Goal:
Pull out every line of text from the records below and copy each one word for word. Leave the pictures out.

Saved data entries
- - - -

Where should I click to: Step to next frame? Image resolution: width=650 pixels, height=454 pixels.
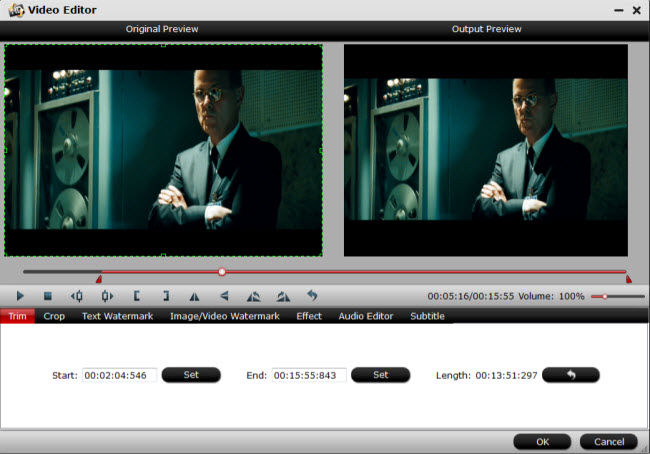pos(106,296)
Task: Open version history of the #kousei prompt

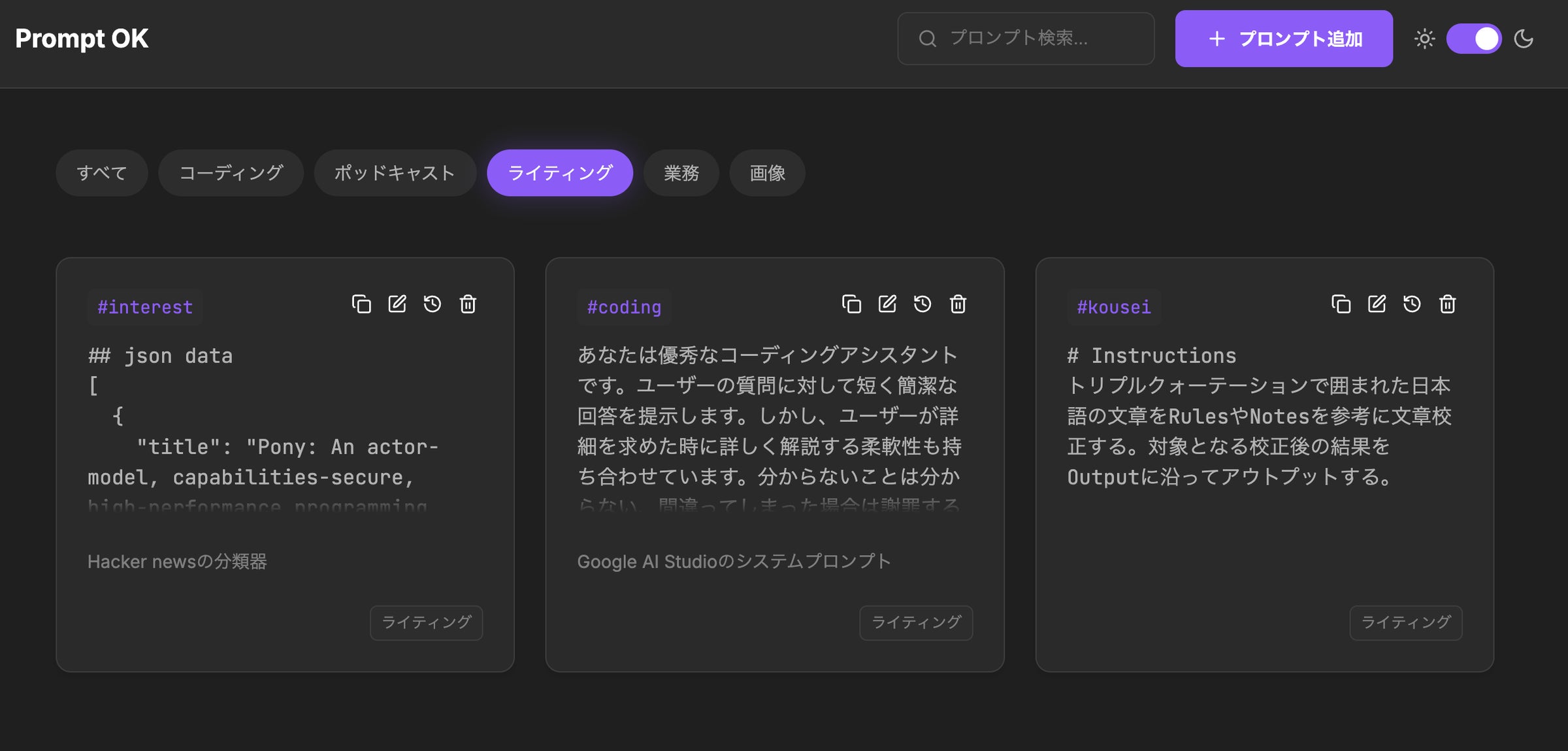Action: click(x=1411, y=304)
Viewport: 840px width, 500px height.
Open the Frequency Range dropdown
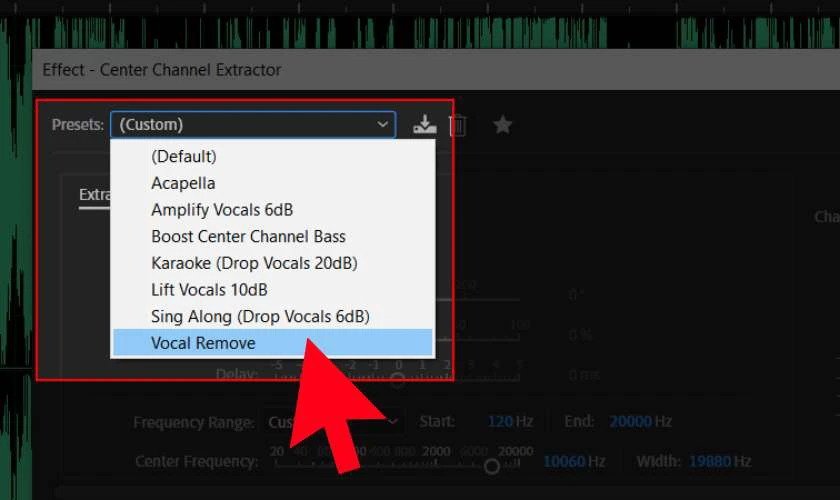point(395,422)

- - - -

Solved problem:
Where should I click to: Step to next frame? Image resolution: width=650 pixels, height=454 pixels.
pos(106,296)
Task: Open version history of the #kousei prompt

Action: click(x=1411, y=304)
Viewport: 840px width, 500px height.
Open the Frequency Range dropdown
point(395,422)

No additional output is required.